Varying Functions for the Petition

 

Petitions clearly served a number of purposes for Indians in this period. A cross-section of petitions within a relatively tight time frame will indicate how petitioners came to understand the full range of possibilities available for them by the use of that medium. With each petition I plan to show how the language used by petitioners, regardless of stated purpose for the petition, ultimately came back to a statement about the self. This was the case whether that statement concerned the rights an individual subject should enjoy, or whether it involved visions of how society needed to be changed to accommodate the politics of identity.
 

One of the earlier Telugu language petitions available in the records of the East India Company from the area near Nellore in southern India includes the following:
 

During the time Mr.
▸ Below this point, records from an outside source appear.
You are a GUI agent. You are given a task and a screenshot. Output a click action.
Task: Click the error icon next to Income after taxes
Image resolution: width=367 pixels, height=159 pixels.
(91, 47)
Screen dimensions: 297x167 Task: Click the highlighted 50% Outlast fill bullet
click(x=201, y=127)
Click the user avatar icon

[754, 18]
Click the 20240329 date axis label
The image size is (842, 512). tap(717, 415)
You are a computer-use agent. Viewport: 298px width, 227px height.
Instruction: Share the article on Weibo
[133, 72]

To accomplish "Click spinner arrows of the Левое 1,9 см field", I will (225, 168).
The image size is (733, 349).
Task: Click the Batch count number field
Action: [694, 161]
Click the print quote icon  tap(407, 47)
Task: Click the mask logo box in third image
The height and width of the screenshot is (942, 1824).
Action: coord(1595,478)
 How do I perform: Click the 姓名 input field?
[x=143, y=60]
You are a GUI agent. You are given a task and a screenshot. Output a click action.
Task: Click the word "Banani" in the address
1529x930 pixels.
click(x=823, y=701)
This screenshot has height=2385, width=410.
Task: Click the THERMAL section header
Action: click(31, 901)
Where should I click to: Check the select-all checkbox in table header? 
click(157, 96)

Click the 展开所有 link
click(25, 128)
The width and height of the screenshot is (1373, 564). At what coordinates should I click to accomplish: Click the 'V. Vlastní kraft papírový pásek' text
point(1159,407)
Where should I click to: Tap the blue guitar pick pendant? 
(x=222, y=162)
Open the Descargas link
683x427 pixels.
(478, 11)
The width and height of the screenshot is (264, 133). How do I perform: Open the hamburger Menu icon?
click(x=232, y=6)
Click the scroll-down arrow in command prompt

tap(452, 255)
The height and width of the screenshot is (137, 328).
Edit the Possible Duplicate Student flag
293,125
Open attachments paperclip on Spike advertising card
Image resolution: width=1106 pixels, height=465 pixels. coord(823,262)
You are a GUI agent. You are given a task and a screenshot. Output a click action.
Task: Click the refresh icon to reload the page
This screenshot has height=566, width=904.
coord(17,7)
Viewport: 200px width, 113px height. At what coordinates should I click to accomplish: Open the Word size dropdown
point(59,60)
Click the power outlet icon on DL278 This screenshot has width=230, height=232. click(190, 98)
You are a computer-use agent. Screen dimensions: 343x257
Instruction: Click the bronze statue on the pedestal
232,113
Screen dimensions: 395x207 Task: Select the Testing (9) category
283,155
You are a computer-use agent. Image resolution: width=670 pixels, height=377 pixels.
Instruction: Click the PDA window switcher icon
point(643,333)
Thomas Townsend was deputy (who well experienced in the Gentoo Language) to the collector Mr. I. B. Travers the business of the inhabitants was conducted with strict justice, and the inhabitants lived in contentment whereby the Company's Revenue flourished and we prospered; on that gentleman being appointed to a new station, we were oppressed with violence (perhaps through the evil intrigues of the Collector's Dubash) and the gentleman being deficient in the Gentoo language and from adhering to the advice of his Dubash he was induced to punish and confine a number of Inhabitants in Irons. 15
 

The "inhabitants of Nellore" and their request of the Governor in Council at Madras are significant for two specific reasons. For one it offers a time index with its use of "Gentoo" for Telugu, a convention done away with soon after the date of this petition. More important, these petitioners also petitioned as a specifically defined group — the inhabitants of Nellore — thereby employing the equation of people with place.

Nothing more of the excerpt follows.